### Input
== == ==

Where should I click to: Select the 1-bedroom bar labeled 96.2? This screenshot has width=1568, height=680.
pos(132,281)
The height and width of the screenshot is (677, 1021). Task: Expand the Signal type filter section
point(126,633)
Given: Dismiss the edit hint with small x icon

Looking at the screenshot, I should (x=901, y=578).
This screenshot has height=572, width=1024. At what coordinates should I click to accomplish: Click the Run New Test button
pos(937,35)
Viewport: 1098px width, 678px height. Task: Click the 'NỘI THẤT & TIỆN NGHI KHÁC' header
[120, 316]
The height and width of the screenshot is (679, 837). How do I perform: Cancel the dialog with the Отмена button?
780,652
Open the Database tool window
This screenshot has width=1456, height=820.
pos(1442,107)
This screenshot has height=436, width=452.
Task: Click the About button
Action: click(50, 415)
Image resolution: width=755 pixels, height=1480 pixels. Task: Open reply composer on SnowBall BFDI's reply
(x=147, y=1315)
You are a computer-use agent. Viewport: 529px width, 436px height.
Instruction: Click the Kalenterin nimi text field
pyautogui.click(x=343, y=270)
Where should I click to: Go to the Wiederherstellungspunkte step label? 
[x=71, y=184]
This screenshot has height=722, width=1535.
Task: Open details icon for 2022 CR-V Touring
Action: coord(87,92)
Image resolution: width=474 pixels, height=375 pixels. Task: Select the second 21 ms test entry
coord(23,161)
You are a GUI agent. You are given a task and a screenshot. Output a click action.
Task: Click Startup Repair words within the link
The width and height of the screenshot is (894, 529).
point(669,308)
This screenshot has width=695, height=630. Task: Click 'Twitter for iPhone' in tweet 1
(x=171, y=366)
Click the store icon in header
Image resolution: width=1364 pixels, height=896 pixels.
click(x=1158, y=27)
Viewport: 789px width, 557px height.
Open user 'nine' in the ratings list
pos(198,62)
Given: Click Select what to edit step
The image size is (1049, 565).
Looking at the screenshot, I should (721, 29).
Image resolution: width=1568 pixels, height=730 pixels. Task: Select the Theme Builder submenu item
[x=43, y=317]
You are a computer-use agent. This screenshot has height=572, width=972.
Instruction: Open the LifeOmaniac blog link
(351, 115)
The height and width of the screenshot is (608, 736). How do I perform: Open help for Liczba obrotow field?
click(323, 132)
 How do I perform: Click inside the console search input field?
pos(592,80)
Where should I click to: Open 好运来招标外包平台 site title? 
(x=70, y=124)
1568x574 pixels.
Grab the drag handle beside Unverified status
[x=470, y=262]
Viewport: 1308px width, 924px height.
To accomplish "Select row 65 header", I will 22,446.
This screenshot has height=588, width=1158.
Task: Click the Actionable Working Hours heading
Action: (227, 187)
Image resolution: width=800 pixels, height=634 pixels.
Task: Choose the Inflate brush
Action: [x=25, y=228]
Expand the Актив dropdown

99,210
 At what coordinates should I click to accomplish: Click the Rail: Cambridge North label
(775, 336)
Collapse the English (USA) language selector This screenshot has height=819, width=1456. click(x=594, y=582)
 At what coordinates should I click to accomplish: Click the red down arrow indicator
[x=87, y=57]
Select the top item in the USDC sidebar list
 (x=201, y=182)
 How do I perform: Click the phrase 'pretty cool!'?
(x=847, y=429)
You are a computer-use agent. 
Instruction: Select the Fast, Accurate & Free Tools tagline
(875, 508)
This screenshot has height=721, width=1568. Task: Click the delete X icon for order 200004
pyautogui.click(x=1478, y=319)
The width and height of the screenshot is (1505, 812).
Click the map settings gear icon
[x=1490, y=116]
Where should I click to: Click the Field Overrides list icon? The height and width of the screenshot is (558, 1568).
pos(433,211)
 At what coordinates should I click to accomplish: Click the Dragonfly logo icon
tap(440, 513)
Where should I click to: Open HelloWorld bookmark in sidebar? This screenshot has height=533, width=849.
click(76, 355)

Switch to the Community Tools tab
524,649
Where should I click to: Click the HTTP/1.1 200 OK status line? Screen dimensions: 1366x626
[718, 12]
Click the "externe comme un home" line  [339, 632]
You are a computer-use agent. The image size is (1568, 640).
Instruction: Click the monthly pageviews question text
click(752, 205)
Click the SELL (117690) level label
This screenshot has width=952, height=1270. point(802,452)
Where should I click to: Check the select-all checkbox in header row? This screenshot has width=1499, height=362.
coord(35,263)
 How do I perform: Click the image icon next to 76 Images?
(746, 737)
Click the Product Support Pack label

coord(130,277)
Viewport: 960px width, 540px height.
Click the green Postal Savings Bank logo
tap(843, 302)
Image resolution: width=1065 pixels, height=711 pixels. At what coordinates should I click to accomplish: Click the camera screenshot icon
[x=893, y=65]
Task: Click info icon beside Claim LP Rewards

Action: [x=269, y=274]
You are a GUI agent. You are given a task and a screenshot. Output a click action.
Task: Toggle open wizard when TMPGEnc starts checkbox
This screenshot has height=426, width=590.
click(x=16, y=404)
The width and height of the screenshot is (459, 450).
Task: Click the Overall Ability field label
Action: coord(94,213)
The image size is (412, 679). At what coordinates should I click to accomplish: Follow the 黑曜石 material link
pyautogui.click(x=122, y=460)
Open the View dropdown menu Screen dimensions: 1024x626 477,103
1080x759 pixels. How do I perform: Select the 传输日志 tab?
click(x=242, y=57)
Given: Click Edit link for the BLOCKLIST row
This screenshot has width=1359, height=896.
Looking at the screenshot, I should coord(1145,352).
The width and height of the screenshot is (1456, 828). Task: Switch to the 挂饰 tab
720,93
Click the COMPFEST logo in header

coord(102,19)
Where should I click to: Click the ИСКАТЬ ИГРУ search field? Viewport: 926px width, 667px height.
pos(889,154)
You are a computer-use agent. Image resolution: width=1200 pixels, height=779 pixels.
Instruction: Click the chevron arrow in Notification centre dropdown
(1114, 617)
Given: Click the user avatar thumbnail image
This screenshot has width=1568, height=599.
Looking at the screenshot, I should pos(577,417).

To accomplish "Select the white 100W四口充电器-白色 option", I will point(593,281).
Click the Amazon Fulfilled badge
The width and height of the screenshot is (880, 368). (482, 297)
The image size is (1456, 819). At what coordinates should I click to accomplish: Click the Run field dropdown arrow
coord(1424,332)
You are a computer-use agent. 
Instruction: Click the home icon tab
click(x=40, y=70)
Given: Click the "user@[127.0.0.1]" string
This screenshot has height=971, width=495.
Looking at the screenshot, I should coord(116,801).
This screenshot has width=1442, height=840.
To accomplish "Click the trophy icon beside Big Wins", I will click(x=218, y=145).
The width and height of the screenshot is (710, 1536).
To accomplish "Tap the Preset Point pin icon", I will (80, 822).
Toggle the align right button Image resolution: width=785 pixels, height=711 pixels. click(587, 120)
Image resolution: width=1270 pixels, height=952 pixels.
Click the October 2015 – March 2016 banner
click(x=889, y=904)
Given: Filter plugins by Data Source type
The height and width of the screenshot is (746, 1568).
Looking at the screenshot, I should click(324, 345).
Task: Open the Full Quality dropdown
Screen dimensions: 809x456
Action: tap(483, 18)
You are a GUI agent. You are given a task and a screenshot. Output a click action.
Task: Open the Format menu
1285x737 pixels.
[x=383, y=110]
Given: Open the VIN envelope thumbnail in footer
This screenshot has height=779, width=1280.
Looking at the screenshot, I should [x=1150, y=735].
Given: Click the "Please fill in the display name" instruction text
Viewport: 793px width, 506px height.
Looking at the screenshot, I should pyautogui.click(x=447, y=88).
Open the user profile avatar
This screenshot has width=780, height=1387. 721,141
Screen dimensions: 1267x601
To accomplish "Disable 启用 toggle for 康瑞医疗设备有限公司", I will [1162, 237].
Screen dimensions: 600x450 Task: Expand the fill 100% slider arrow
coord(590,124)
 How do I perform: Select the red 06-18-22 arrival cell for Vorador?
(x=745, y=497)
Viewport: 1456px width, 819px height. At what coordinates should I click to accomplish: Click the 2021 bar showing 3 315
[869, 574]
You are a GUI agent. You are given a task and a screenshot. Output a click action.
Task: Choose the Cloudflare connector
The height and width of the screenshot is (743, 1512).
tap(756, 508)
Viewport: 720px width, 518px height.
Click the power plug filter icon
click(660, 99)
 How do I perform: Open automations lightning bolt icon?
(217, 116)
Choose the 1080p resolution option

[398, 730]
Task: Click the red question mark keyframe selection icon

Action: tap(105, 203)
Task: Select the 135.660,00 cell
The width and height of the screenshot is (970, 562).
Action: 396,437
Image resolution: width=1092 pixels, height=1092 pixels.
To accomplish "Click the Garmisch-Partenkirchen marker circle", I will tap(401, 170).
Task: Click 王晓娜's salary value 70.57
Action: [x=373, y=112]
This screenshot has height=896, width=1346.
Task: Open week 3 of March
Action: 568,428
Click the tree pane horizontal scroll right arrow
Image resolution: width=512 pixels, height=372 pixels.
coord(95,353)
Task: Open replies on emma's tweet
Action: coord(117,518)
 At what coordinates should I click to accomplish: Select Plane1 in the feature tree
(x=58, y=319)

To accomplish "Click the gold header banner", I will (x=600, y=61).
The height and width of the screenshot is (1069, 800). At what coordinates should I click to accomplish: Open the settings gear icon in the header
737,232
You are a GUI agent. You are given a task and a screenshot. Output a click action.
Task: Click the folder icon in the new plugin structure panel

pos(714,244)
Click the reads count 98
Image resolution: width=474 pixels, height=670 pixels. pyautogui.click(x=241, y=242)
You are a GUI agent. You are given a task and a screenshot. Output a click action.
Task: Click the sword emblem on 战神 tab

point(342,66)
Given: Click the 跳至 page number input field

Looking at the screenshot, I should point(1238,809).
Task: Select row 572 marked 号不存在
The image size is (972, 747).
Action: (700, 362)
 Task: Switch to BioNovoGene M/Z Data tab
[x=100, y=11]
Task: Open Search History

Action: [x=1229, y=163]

== == ==

Search the material above for the word "thumbnail", then copy each line that holds it.

### Task answer
Given: Click the user avatar thumbnail image
Given: Open the VIN envelope thumbnail in footer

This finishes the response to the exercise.